Um japonês que mora na cidade de Shizuoka (província homônima) relata que travou uma batalha de 3 horas, na escuridão do mar da costa local, para a captura de um grande peixe considerado raro no Japão, o Argyrosomus japonicus, conhecido pelo nome comum de roncadeira-austral, com aproximadamente 1,5 metro de comprimento.
Ao pesá-lo, constatou que tinha mais de 30 quilos. O pescador descreveu a façanha como um milagre e almeja pescas mais ousadas.

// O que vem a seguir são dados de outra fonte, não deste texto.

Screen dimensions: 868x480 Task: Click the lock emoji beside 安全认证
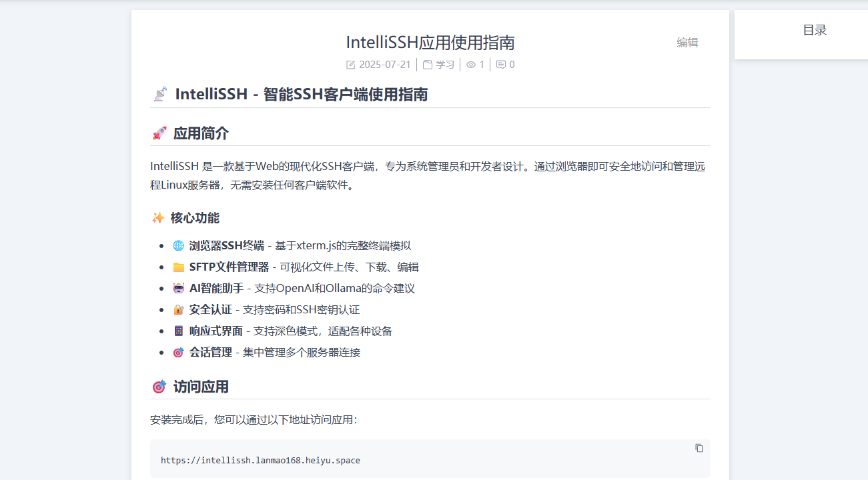point(178,310)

Esse peixe, também chamado popularmente de corvina gigante (onibe em japonês), possui corpo prateado, nadadeiras acobreadas e uma linha de pequenos pontos brancos ao longo dos flancos. É altamente valorizado na pesca esportiva e comercial (sendo também conhecido na Austrália como mulloway e na África do Sul como dusky kob). Embora menos comum para o público geral fora da Ásia, sua carne branca e firme é apreciada na culinária japonesa.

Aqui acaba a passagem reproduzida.